- Written request
Reproduce each of the following records verbatim, preserving every line without alteration.

- Given entries
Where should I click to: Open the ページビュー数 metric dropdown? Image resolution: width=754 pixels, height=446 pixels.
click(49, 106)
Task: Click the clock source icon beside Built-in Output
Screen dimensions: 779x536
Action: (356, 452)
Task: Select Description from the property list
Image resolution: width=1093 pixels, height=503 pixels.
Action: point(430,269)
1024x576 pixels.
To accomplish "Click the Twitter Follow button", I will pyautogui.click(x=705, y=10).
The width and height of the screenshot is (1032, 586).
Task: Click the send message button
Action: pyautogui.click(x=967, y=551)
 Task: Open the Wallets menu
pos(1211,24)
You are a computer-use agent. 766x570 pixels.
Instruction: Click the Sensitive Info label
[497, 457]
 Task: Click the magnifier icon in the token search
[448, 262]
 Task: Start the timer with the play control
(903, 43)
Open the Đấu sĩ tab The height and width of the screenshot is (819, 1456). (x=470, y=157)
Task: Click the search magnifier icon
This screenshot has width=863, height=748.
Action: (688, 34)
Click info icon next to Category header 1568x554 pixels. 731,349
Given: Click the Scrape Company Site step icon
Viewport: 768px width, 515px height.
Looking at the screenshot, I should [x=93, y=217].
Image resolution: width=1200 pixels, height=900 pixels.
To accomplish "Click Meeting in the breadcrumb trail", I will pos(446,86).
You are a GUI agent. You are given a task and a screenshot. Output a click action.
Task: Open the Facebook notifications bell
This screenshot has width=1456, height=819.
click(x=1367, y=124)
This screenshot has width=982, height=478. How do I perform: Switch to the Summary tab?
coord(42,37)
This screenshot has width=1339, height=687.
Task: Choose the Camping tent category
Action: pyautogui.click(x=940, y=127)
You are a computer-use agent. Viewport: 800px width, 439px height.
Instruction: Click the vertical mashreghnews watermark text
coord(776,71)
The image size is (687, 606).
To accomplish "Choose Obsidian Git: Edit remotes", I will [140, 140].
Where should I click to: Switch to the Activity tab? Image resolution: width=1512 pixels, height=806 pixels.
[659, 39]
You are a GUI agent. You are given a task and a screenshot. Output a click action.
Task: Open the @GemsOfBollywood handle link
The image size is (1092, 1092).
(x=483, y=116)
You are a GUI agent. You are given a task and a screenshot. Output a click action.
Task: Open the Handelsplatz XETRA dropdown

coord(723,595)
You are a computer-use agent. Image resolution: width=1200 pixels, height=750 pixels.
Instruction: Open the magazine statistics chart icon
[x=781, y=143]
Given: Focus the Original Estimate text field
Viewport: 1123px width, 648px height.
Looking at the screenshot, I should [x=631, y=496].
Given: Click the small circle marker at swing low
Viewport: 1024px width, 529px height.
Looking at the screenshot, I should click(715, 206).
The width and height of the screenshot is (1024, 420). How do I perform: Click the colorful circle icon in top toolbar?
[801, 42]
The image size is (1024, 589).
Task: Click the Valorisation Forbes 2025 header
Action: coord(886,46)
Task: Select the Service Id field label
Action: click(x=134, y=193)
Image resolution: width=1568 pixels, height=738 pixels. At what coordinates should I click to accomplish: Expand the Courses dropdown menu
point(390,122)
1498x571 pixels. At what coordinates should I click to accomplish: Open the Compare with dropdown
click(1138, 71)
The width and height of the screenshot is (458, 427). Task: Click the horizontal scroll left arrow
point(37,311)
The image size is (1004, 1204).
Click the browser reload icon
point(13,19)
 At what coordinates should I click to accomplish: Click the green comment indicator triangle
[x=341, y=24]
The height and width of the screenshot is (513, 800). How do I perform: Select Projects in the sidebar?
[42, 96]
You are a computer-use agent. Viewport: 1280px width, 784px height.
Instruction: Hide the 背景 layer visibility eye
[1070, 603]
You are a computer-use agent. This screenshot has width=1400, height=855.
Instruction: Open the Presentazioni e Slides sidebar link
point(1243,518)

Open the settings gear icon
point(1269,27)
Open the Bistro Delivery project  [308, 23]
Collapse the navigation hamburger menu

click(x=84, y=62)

- Task solution
Where should I click to: Open the ページビュー数 metric dropdown? Image resolution: width=754 pixels, height=446 pixels.
click(49, 106)
Task: Click the clock source icon beside Built-in Output
Screen dimensions: 779x536
Action: (356, 452)
Task: Select Description from the property list
Image resolution: width=1093 pixels, height=503 pixels.
Action: point(430,269)
1024x576 pixels.
To accomplish "Click the Twitter Follow button", I will pyautogui.click(x=705, y=10).
The width and height of the screenshot is (1032, 586).
Task: Click the send message button
Action: pyautogui.click(x=967, y=551)
 Task: Open the Wallets menu
pos(1211,24)
You are a computer-use agent. 766x570 pixels.
Instruction: Click the Sensitive Info label
[497, 457]
 Task: Click the magnifier icon in the token search
[448, 262]
 Task: Start the timer with the play control
(903, 43)
Open the Đấu sĩ tab The height and width of the screenshot is (819, 1456). (x=470, y=157)
Task: Click the search magnifier icon
This screenshot has width=863, height=748.
Action: (688, 34)
Click info icon next to Category header 1568x554 pixels. 731,349
Given: Click the Scrape Company Site step icon
Viewport: 768px width, 515px height.
Looking at the screenshot, I should [x=93, y=217].
Image resolution: width=1200 pixels, height=900 pixels.
To accomplish "Click Meeting in the breadcrumb trail", I will pos(446,86).
You are a GUI agent. You are given a task and a screenshot. Output a click action.
Task: Open the Facebook notifications bell
This screenshot has width=1456, height=819.
click(x=1367, y=124)
This screenshot has width=982, height=478. How do I perform: Switch to the Summary tab?
coord(42,37)
This screenshot has width=1339, height=687.
Task: Choose the Camping tent category
Action: pyautogui.click(x=940, y=127)
You are a computer-use agent. Viewport: 800px width, 439px height.
Instruction: Click the vertical mashreghnews watermark text
coord(776,71)
The image size is (687, 606).
To accomplish "Choose Obsidian Git: Edit remotes", I will [140, 140].
Where should I click to: Switch to the Activity tab? Image resolution: width=1512 pixels, height=806 pixels.
[659, 39]
You are a GUI agent. You are given a task and a screenshot. Output a click action.
Task: Open the @GemsOfBollywood handle link
The image size is (1092, 1092).
(x=483, y=116)
You are a GUI agent. You are given a task and a screenshot. Output a click action.
Task: Open the Handelsplatz XETRA dropdown

coord(723,595)
You are a computer-use agent. Image resolution: width=1200 pixels, height=750 pixels.
Instruction: Open the magazine statistics chart icon
[x=781, y=143]
Given: Focus the Original Estimate text field
Viewport: 1123px width, 648px height.
Looking at the screenshot, I should [x=631, y=496].
Given: Click the small circle marker at swing low
Viewport: 1024px width, 529px height.
Looking at the screenshot, I should click(715, 206).
The width and height of the screenshot is (1024, 420). How do I perform: Click the colorful circle icon in top toolbar?
[801, 42]
The image size is (1024, 589).
Task: Click the Valorisation Forbes 2025 header
Action: coord(886,46)
Task: Select the Service Id field label
Action: click(x=134, y=193)
Image resolution: width=1568 pixels, height=738 pixels. At what coordinates should I click to accomplish: Expand the Courses dropdown menu
point(390,122)
1498x571 pixels. At what coordinates should I click to accomplish: Open the Compare with dropdown
click(1138, 71)
The width and height of the screenshot is (458, 427). Task: Click the horizontal scroll left arrow
point(37,311)
The image size is (1004, 1204).
Click the browser reload icon
point(13,19)
 At what coordinates should I click to accomplish: Click the green comment indicator triangle
[x=341, y=24]
The height and width of the screenshot is (513, 800). How do I perform: Select Projects in the sidebar?
[42, 96]
You are a computer-use agent. Viewport: 1280px width, 784px height.
Instruction: Hide the 背景 layer visibility eye
[1070, 603]
You are a computer-use agent. This screenshot has width=1400, height=855.
Instruction: Open the Presentazioni e Slides sidebar link
point(1243,518)

Open the settings gear icon
point(1269,27)
Open the Bistro Delivery project  [308, 23]
Collapse the navigation hamburger menu

click(x=84, y=62)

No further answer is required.